CDF grants are under scrutiny as government officials commenced discussions on the inconstancies in the legality of their disbursement
SENIOR government officials have begun a series of meetings to address what is described as the “inconsistencies” in the legality of disbursing grants from the multi-million dollar Constituency Development Fund (CDF).
Representatives of key government ministries and agencies are concerned that politicians appear to think they are above the law when they are not, particularly when it comes to disbursing the CDF grants.
Led by the Ministry of Rural Development (MRD), the officials are working on a framework which would ensure consistencies in a new piece of legislation to govern the disbursements consistent with existing legislations.
The Office of the Prime Minister and Cabinet, the Ministry of Rural Development (MRD), the Ombudsman’s Commission and the Ministry of Public Service were among key government institutions represented at the last meeting held last week.
The next meeting is due to be held next week, the sources said.
“The idea is to marry the provisions of the Public Service Management Act with those of the CDF Act. Right now, there is a lot of inconsistencies, particularly with disbursements of the grants,” one source told Solomon Star.
Because of the inconsistencies, what politicians are doing in terms of disbursements of the CDF grants is illegal as far as the provisions of the Public Service Management Act,” the source said.

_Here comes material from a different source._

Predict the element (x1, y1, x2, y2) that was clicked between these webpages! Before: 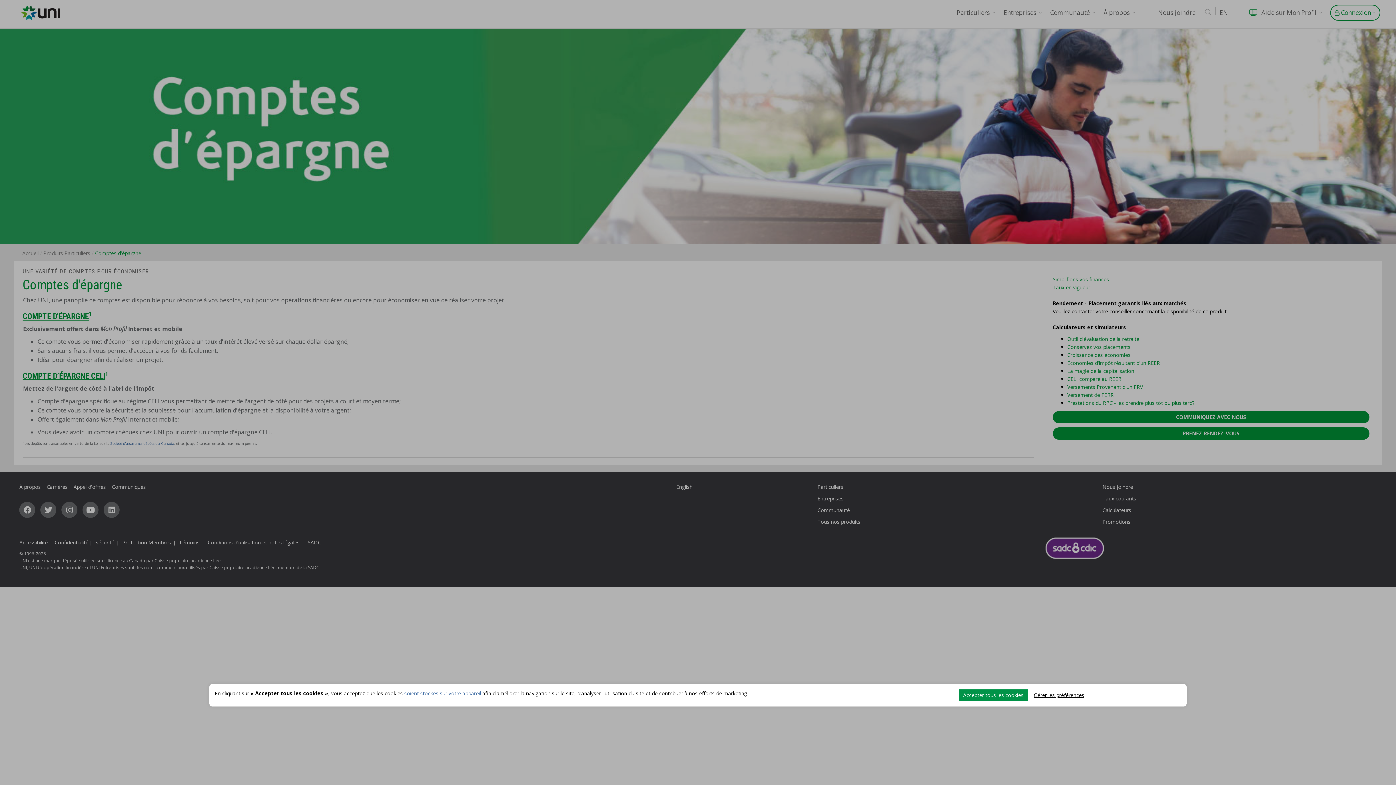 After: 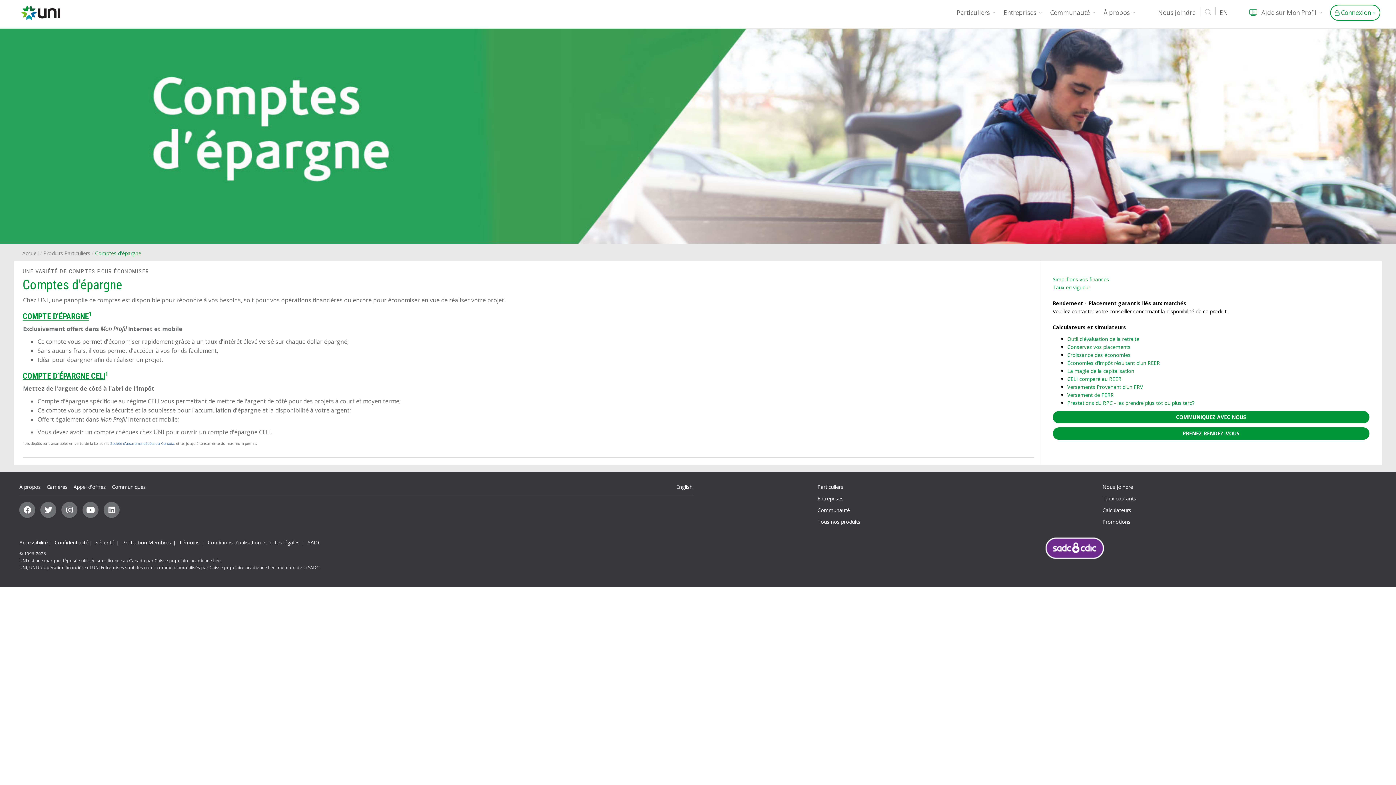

“The problem is this. While what politicians are doing may seem to be perfectly within the provisions of the CDF Act, they are not necessarily consistent with the provisions of the Public Service Management Act.”

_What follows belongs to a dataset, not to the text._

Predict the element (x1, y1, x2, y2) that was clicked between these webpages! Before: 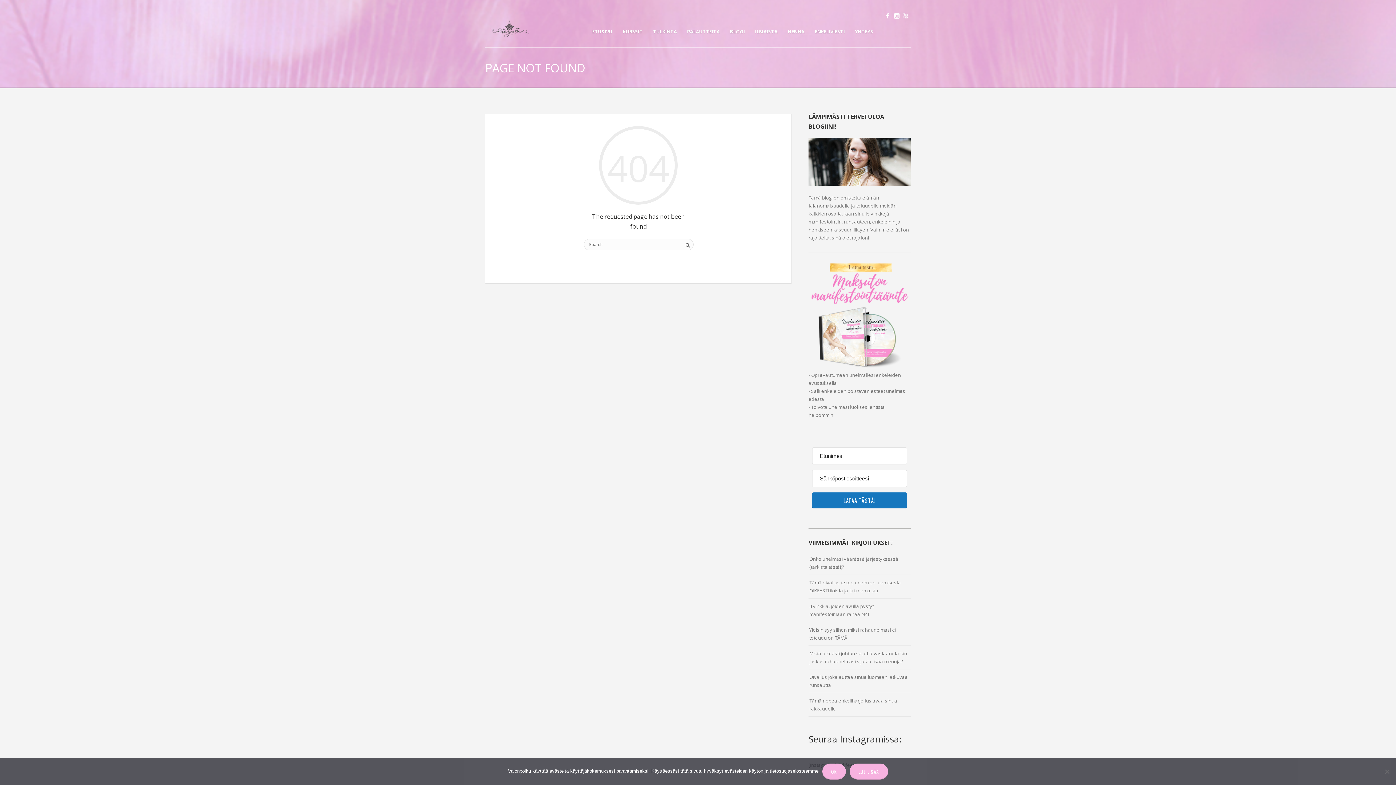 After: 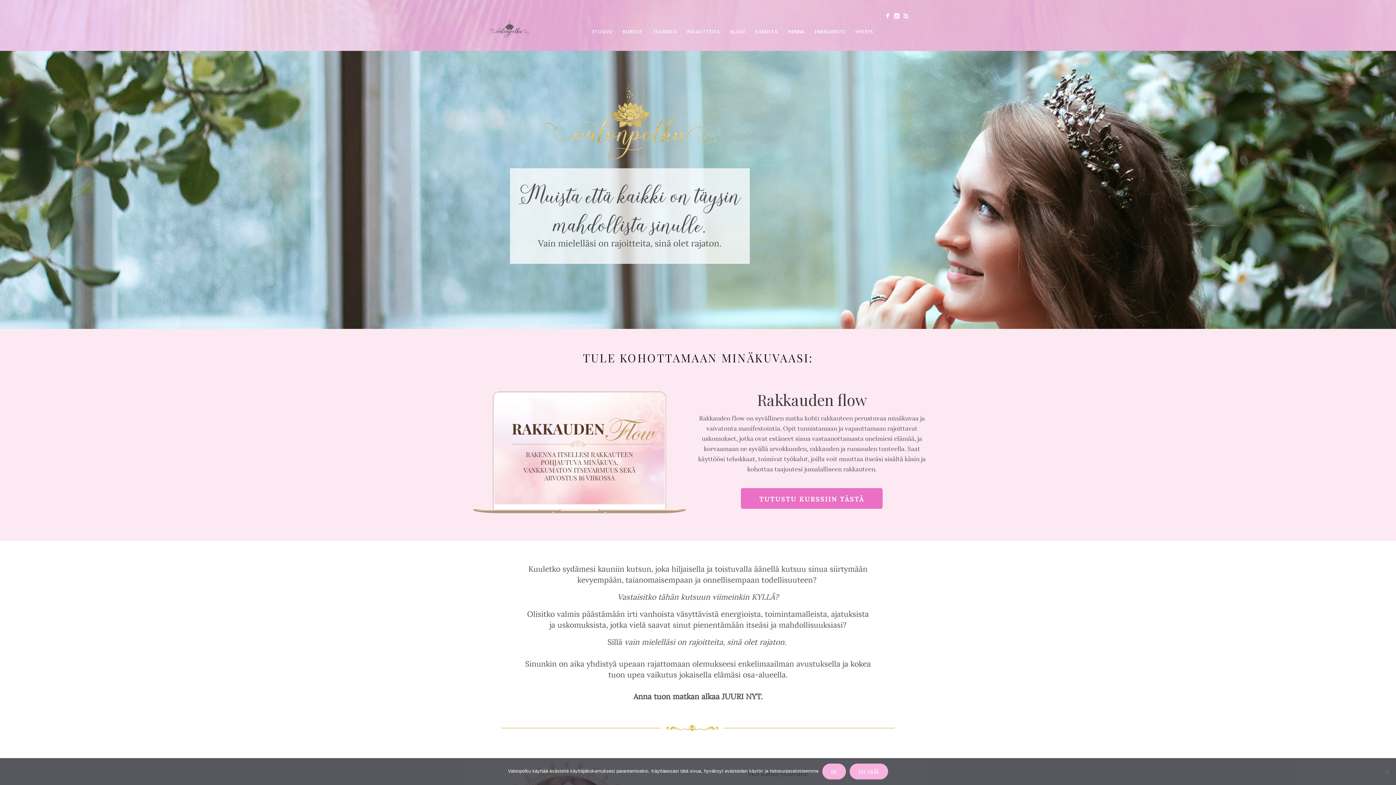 Action: label: ETUSIVU bbox: (587, 26, 617, 36)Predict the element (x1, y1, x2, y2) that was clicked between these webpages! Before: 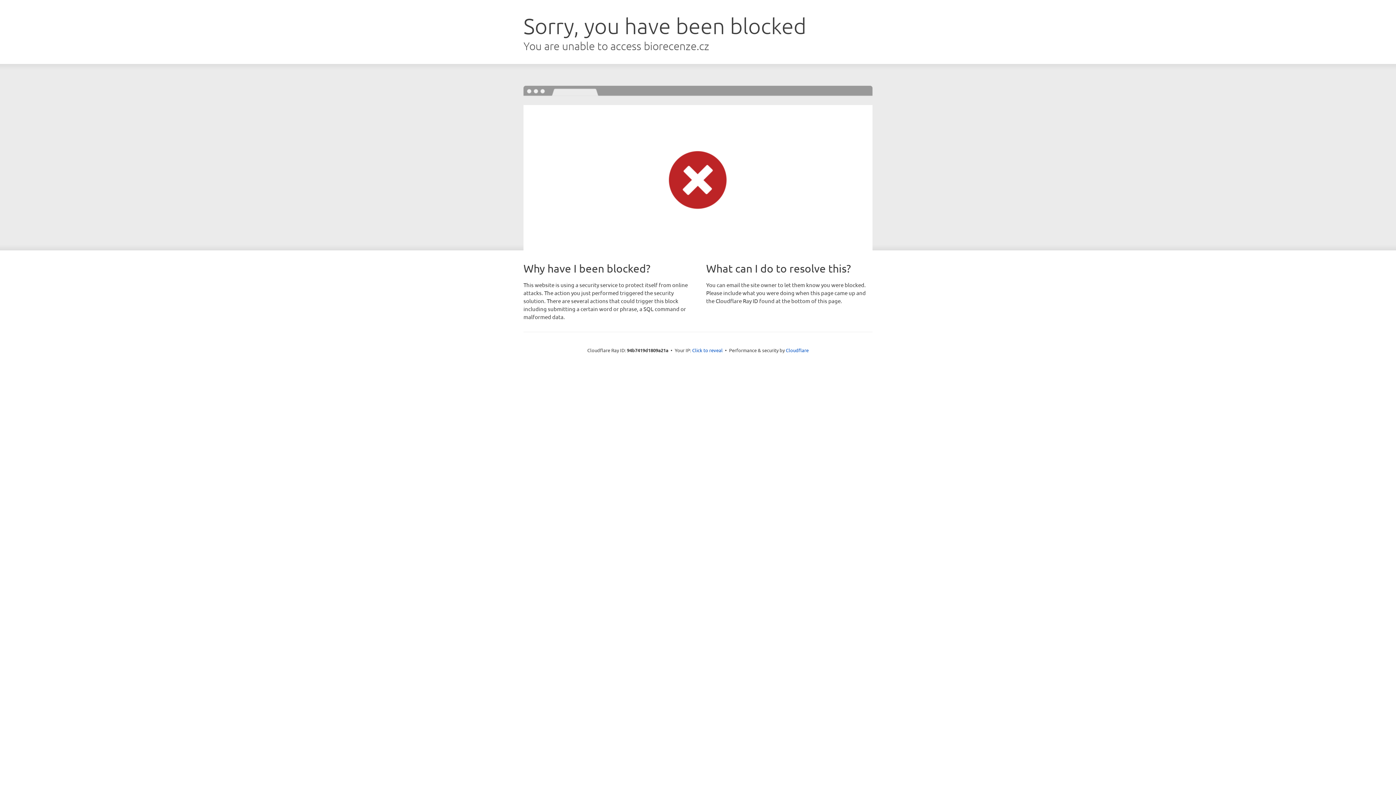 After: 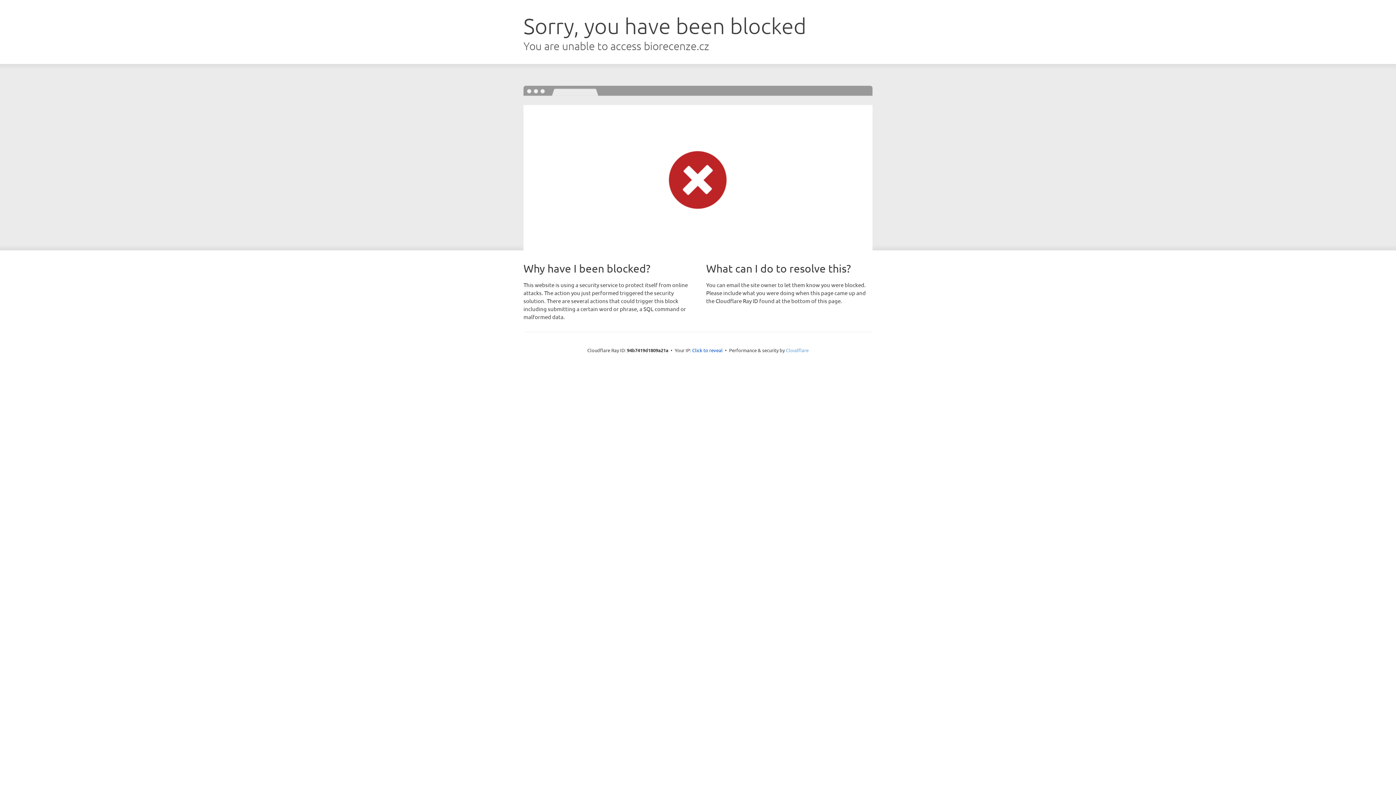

They are working towards a Draft Bill on the matter to be presented in Parliament by the end of the year.
Sources said while things were moving along well, many fear the matter may not go past politicians, many of whom see is as their God-given thing to spend as they see fit.
“The point is what they are doing is illegally and as lawmakers that they are, they need to help bring about change for the legal disbursements of the grants.”

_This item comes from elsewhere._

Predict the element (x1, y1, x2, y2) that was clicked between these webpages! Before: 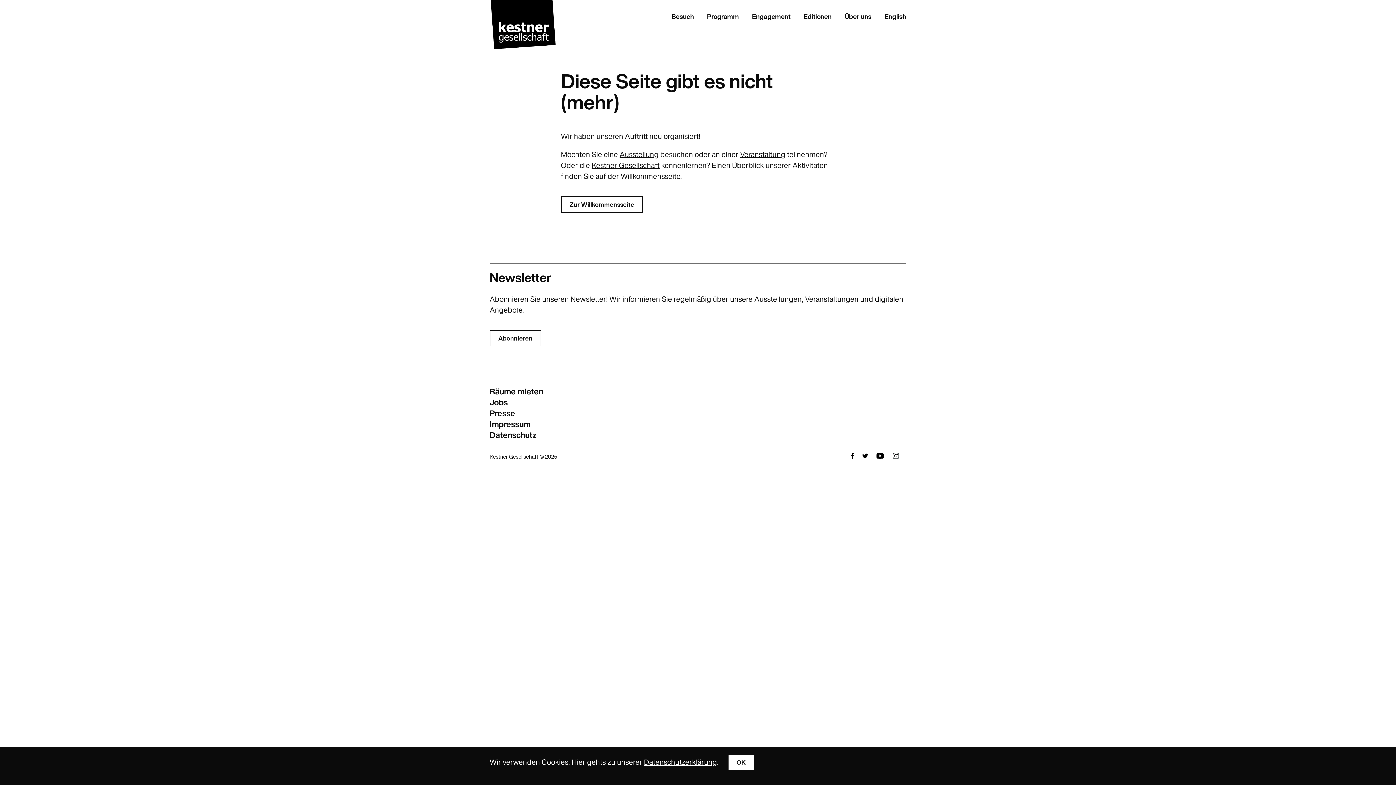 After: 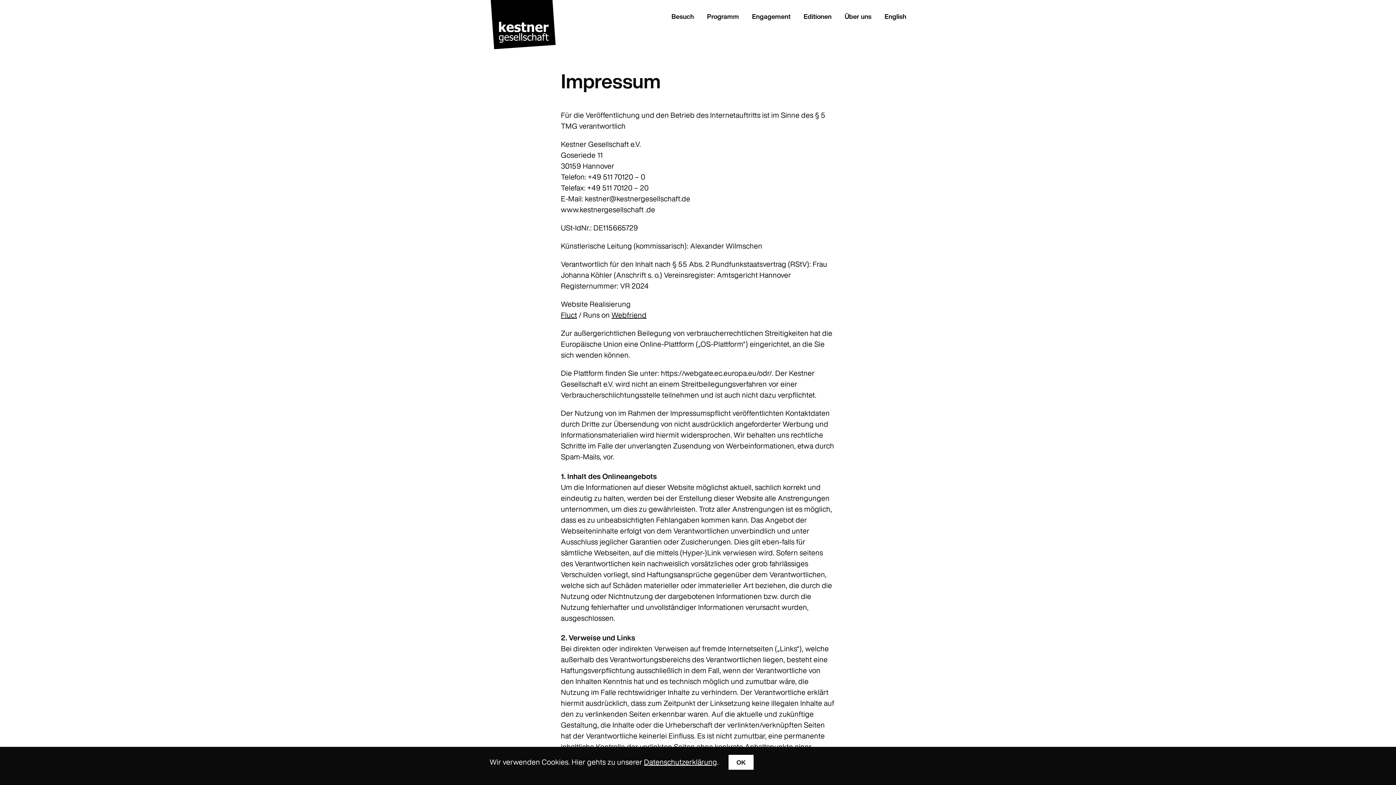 Action: label: Impressum bbox: (489, 418, 530, 430)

The CDF was introduced in Solomon Islands about ten years ago.
But in the 2015 budget, brought down in April of that year, saw the largest CDF allocation, in absolute and proportional terms, in Solomon Islands’ history, according to published report.
“Within the development budget the core CDF, the Constituency Development Program, is budgeted at SBD260 million (USD32m). This is supplemented by Taiwanese grant funding for the same program of SBD70m,” according to an article written James Batley and published by the ANU.
“In addition, the development budget provides for a Constituency Water and Sanitation Program (SBD21m), a Constituency Renewable Rural Electrification Program (SBD5.16m), and an allocation for ‘Constituency Ships’ (SBD30m). Taken together these various budget lines amount to some SBD386m (USD47.6m), just over one third of the consolidated development budget,” the paper titled, Constituency Development Funds in Solomon Islands: State of Play, said.
“Additionally, two lines in the recurrent budget provide for MP-controlled funds: the MPs Discretionary Fund Grant (SBD25m) and the MP Scholarship Award Grant (SBD15m).
“Grossed up, MP allocations from the development and recurrent budgets amount to some SBD426m, equivalent to just over 12 per cent of total budgeted expenditure for 2015, or SBD8.5m (USD1m) per MP,” Mr. Batley, a former Australian High Commissioner to Solomon Islands, said.
“Moreover, there is reason to believe other budget lines within the development budget are in fact managed through MPs as CDFs, even though they are not identified as such. It is possible the above figures understate CDF allocations for 2015 by about a quarter, or around SBD2.5m per MP, which would bring CDF allocations to around 45 per cent of the development budget.”